Pense à autre chose pour le moment. Pense à Ambre.
On se lave les dents, ce qui ne nous empêche pas de grignoter des petits gâteaux une fois allongées. Elle sur son lit, moi sur un matelas gonflable à côté. Je dois avouer que j'ai déjà connu mieux comme installation, au moindre mouvement, le plastique émet des couinements pathétiques et il menace de se percer à tout instant. Ça ne m'étonnerait pas que demain matin, je me retrouve le dos contre le sol.
Mais néanmoins, j'ai quand même le sentiment d'être là où je dois être.
En très peu de temps, Ambre s'assoupit, visiblement détendue. Je me lève alors le plus délicatement possible pour éviter les couinements insupportables du matelas et j'éteins la lumière, plongeant aussitôt la pièce dans le noir.
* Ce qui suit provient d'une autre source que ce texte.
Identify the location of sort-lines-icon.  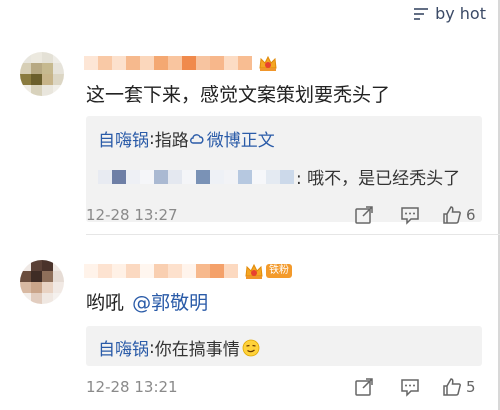
(422, 14).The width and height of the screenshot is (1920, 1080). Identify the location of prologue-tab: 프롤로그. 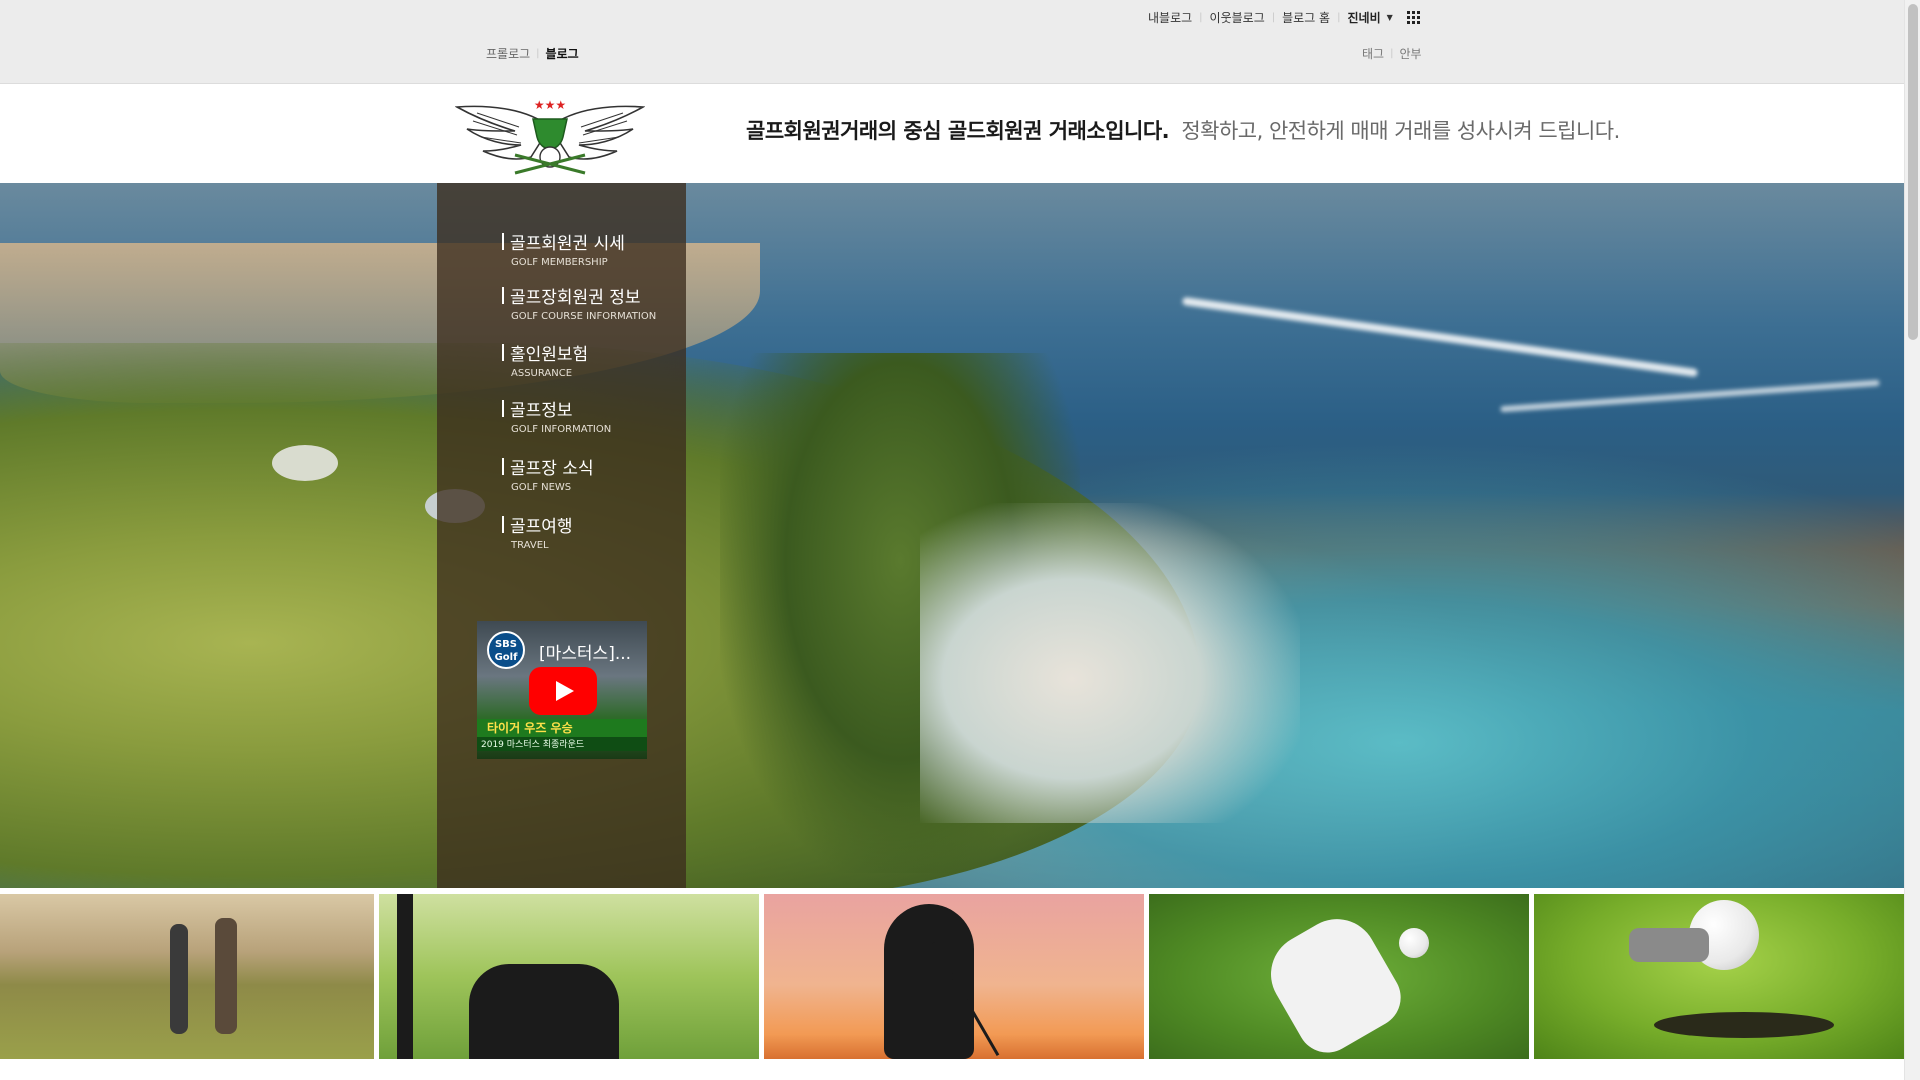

Il ne reste plus que la petite fenêtre pour éclairer faiblement.
Les minutes passent.
Je fixe la plafond, condamnée à être immobile pour ne pas réveiller mon amie.
Mes pensées ne peuvent pas changer d'obsession, ce n'est pas faute d'essayer de faire taire toutes ces petites voix insupportables qui parlent de mon père, de Jade, de Viallon, du père de Ambre, de la bombe, de Julien, de...stop ! Chut ! C'est tout ce que j'ai envie de leur crier, un énorme chut !
J'en ai assez de me torturer l'esprit. Mais j'ai beau forcer pour me concentrer sur autre chose, je n'y parviens pas. Alors je suis destinée à faire ça toute ma vie ? À ne jamais pouvoir me lever un matin sans qu'un milliard un de questions m'assaillent ? Sans que les doutes me stressent ? Sans que la culpabilité me coupe l'appétit ? Sans que la détermination et la volonté de comprendre m'empêchent de dormir ?
Soudain, une idée toute simple, toute belle me traverse l'esprit. Elle me paraît à présent si évidente, que je suis surprise de ne pas y avoir pensé plus tôt.
Je vais aller voir Viallon. Je vais lui rendre visite. Je vais me retrouver en face de lui et peut-être qu'à ce moment-là, tout s'éclairera.
Oui.
Peu importe les difficultés que je vais rencontrer pour m'y rendre et pour le voir, je vais y aller.
Je vais découvrir la vérité.
Revigorée, je jette un dernier coup d'œil au visage endormi de Ambre et je ferme à mon tour mes paupières.